▶ **SHORT PROBLEM**:
Copy the material from the line with "website text non14.net" up to and including the line with "pyautogui.click(x=435, y=286)", keeping every line, and shift each x and y coordinate in the answers by adding -57.

▶ **PROVIDED ENTRIES**:
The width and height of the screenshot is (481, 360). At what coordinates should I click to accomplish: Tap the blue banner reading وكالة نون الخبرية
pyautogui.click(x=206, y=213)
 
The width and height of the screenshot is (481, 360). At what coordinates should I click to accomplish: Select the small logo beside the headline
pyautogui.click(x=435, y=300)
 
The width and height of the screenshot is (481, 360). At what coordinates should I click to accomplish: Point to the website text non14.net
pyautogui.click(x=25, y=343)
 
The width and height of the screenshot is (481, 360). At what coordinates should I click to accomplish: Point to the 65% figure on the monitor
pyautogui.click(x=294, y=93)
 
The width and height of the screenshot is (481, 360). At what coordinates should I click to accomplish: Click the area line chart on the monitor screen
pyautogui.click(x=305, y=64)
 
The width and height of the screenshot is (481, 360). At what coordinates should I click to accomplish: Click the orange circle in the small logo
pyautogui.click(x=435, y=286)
--
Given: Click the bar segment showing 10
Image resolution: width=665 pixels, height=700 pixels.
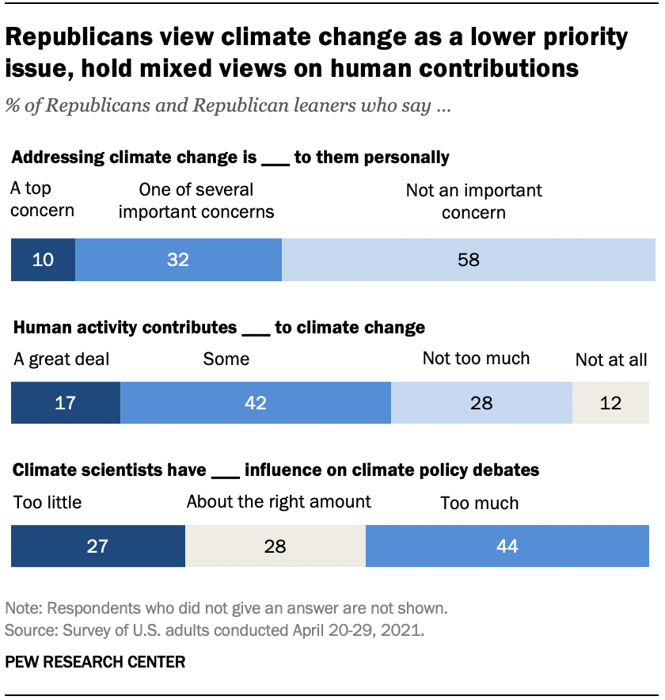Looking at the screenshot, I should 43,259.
...
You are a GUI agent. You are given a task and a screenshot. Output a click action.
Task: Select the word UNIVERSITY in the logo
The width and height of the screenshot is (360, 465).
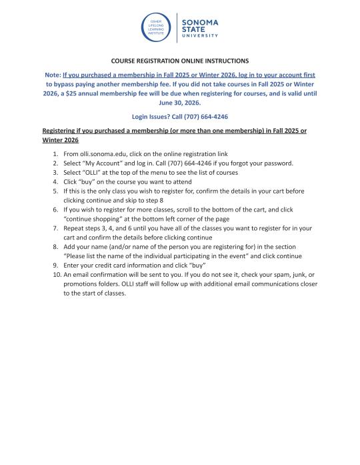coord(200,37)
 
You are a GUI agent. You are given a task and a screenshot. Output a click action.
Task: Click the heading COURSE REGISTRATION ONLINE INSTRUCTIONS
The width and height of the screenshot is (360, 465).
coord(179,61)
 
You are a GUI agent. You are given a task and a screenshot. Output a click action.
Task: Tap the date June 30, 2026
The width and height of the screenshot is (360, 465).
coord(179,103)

▶ **SOLUTION TO THE PROBLEM**:
The width and height of the screenshot is (481, 360). At what coordinates should I click to accomplish: Point to the website text non14.net
pyautogui.click(x=-32, y=286)
 
The width and height of the screenshot is (481, 360). At what coordinates should I click to accomplish: Point to the 65% figure on the monitor
pyautogui.click(x=237, y=36)
 
The width and height of the screenshot is (481, 360). At what coordinates should I click to accomplish: Click the area line chart on the monitor screen
pyautogui.click(x=248, y=7)
 
The width and height of the screenshot is (481, 360). At what coordinates should I click to accomplish: Click the orange circle in the small logo
pyautogui.click(x=378, y=229)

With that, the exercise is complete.